** SELECTED TEXT follows **
Short courses will all take place on Monday, October 10. Short Courses are not included in the registration cost – you must purchase them separately.

They will be held as a morning session (8:30 – 12:30) or an afternoon session (14:30 – 18:30) CEST. View more details about the hybrid conference format here.

Morning Courses Presenter(s)
1. Ultrafast Ultrasound Imaging: Basic Principles and Applications
Mickael Tanter
2. Artificial Intelligence in Ultrasound Imaging
Yonina Eldar and Ruud van Sloun
3. Essentials of Ultrasound Imaging: An Introduction
Tom Szabo and Peter Kaczkowski
4. Acoustic Wave Theory; from acoustic field equations to imaging and full-waveform inversion
Koen van Dongen
5. Fundamentals of Physical Acoustic Waves (VIRTUAL)
Ji Wang
6. Acoustic waves in nonlinear elastic media: An introduction to basic principles and modelling
Andreas Mayer
7. Piezoelectric Fundamentals: Materials and Transducers
Sandy Cochran and Susan Trolier-McKinstry
Afternoon Courses Presenter(s)
8. Super-resolution Ultrasound
Olivier Couture and Vincent Hingot
9. Ultrasound Signal Processing with GPUs — Introduction to Parallel Programming
Marcin Lewandowski and Billy Yiu
10. Therapeutic applications of focused ultrasound: From biophysic to clinical application
Meaghan O'Reilly and David Melodelima
11. Machine Learning & Signal Analysis for Ultrasonic Imaging, Nondestructive Testing and Communication Applications
Jafar Saniie and Erdal Oruklu
12. Acoustic Tweezing
Charles Courtney
13. Finite Element Modelling of Acoustic Resonators
Yook-Kong Yong
14. Resonant Actuators for Photonic and Quantum Systems
Sunil Bhave
15. Medical Ultrasound Transducers (PARTIALLY VIRTUAL)
David Mills and Scott Smith (Virtual) and Tore Bjaastad (Onsite)


Click on the Course name to view the speaker(s) and abstract.

Speakers: Charles Courtney Acoustic tweezers are devices that use configurable ultrasonic acoustic fields to trap and then maneuver small objects. In order to develop devices and strategies for dexterous manipulation in these devices we must understand: the underlying physics that produces the acoustic radiation force, the acoustic fields that cause trapping and how these fields can be generated in practice. In this course the physical principles that lead to the Gor’kov equation (which determines the forces on objects much smaller than the acoustic field’s wavelength) will be described and the equation derived. Alternative scattering regimes, for larger objects will also be considered using ray acoustics and numerical modelling. The various methods and devices that have been designed to dexterously manipulate microparticles will be reviewed. Examples of recent applications will be discussed in context of the described theory and methods.
** End of SELECTED TEXT **
HOW TO COMPLETE THIS TASK
Reproduce verbatim the stretch of the short-course listing from "They will be" through "conference format here.". Rely solely on the short-course listing when completing this work.
** DATA follows **
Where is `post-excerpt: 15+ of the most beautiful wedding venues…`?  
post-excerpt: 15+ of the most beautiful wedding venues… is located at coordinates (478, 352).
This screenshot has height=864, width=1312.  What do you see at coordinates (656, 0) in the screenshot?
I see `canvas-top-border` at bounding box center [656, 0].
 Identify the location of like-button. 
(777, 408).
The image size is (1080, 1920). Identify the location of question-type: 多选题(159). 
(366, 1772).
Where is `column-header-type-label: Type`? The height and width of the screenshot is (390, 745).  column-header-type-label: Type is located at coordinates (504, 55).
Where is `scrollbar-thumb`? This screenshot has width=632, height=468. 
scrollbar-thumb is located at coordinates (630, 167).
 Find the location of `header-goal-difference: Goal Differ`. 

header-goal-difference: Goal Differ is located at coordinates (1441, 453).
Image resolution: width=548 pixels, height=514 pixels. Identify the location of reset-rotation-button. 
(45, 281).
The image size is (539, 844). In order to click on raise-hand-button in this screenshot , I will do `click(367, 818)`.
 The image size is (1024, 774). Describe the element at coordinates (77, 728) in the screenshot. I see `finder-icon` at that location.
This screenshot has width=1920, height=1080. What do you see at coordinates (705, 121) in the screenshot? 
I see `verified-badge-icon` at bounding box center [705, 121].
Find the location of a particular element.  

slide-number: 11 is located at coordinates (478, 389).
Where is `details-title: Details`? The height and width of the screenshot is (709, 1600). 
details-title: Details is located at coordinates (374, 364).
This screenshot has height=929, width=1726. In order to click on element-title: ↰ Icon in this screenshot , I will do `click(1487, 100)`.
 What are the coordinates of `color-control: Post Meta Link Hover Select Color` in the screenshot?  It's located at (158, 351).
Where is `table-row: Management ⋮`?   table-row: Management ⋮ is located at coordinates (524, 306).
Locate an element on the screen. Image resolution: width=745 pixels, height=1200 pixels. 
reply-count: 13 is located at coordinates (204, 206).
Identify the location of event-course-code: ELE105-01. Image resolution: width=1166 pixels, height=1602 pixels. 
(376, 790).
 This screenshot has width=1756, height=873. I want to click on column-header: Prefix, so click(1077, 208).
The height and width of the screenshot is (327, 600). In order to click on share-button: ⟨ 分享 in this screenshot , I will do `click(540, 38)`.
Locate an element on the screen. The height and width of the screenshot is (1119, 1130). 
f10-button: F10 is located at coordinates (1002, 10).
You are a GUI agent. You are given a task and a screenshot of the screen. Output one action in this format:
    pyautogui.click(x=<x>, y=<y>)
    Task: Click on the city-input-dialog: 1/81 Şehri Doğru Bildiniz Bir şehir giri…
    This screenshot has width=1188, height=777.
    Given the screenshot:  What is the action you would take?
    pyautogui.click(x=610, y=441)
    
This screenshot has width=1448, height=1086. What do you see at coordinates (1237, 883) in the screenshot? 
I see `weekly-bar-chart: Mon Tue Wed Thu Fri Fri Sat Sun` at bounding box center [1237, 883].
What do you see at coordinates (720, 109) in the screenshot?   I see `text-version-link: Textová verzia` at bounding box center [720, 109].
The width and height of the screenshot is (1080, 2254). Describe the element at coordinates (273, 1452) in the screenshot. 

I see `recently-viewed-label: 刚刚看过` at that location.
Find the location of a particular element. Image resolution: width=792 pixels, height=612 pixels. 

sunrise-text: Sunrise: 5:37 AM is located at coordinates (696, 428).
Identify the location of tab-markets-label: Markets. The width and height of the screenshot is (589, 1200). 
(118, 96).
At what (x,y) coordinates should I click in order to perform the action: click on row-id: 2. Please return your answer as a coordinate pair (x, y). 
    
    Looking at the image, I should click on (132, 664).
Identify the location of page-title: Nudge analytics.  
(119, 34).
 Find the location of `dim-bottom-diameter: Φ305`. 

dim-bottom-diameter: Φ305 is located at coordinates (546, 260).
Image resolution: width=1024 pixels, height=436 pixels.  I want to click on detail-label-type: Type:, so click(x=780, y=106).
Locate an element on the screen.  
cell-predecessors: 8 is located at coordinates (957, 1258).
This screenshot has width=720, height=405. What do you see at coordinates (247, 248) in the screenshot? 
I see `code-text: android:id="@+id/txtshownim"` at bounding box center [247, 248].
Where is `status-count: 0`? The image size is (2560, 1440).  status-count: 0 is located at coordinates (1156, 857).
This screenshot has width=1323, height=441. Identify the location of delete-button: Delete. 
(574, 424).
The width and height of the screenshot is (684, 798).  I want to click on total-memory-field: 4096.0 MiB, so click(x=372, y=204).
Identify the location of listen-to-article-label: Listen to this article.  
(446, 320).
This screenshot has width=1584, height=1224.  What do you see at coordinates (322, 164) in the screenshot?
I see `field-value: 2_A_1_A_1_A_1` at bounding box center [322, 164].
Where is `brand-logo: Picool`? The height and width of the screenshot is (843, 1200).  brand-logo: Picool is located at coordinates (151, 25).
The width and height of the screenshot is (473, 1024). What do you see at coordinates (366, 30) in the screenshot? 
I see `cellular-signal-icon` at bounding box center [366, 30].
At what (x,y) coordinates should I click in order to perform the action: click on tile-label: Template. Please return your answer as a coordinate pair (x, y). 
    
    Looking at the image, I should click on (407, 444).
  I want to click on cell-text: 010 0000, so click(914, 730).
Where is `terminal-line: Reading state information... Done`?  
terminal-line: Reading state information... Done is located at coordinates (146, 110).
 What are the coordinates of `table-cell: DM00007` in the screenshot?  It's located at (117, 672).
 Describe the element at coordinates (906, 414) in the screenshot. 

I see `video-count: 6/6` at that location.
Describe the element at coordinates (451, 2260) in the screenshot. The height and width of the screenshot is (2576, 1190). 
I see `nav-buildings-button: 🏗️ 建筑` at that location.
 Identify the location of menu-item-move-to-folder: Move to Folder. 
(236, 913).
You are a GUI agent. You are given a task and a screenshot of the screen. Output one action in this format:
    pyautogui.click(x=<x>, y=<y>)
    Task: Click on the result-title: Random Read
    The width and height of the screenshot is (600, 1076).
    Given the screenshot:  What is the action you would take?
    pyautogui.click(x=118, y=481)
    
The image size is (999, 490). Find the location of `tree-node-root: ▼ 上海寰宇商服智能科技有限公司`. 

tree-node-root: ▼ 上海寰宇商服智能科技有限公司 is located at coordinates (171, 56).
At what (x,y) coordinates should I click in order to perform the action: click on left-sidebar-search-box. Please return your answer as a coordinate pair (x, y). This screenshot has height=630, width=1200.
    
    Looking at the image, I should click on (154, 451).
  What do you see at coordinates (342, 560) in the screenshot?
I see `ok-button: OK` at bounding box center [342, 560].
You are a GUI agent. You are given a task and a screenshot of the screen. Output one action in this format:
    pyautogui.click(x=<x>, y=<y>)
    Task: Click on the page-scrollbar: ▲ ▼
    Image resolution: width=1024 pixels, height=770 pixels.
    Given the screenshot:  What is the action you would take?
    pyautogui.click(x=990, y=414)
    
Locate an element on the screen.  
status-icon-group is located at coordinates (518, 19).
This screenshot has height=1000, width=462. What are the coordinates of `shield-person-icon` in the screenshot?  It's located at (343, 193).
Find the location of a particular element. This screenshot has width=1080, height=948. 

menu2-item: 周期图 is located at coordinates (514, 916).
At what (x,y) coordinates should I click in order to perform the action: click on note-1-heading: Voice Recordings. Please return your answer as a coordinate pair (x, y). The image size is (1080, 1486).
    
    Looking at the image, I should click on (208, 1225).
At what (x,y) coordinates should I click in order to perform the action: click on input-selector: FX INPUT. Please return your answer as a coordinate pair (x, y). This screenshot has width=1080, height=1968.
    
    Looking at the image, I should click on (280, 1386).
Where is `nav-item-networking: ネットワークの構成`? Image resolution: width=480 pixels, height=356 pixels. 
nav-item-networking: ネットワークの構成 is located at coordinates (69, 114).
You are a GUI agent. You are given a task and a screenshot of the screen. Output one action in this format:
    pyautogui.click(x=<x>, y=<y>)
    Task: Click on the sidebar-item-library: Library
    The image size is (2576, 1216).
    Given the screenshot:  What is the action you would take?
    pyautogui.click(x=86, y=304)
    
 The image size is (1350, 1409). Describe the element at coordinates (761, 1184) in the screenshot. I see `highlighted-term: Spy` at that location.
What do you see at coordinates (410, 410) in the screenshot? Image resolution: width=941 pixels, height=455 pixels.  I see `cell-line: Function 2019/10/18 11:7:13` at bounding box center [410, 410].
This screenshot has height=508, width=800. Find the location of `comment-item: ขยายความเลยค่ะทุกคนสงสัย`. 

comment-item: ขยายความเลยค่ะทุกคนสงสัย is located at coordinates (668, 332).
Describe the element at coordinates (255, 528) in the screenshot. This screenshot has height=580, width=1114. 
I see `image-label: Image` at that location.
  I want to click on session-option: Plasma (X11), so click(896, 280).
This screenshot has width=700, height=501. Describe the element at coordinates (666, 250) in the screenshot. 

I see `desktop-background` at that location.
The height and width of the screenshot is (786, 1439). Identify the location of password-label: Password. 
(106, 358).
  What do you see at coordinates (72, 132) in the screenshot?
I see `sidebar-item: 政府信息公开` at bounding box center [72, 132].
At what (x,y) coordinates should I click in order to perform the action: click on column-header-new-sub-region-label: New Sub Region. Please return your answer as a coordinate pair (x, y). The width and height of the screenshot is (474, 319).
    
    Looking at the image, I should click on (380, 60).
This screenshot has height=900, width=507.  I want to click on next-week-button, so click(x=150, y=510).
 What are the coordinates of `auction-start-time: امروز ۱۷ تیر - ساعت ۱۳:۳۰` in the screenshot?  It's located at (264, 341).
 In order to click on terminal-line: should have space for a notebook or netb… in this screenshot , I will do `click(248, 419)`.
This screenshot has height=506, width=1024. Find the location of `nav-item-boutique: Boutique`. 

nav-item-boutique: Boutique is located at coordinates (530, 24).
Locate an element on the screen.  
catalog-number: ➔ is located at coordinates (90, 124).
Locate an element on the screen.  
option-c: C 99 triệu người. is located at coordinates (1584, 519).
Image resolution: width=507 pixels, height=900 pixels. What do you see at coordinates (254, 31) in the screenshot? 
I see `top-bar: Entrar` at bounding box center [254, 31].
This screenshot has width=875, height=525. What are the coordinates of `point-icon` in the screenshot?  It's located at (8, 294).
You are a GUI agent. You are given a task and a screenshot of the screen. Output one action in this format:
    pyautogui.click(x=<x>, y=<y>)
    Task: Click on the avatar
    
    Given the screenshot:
** End of DATA **
RESULT FOR THIS TASK
They will be held as a morning session (8:30 – 12:30) or an afternoon session (14:30 – 18:30) CEST. View more details about the hybrid conference format here.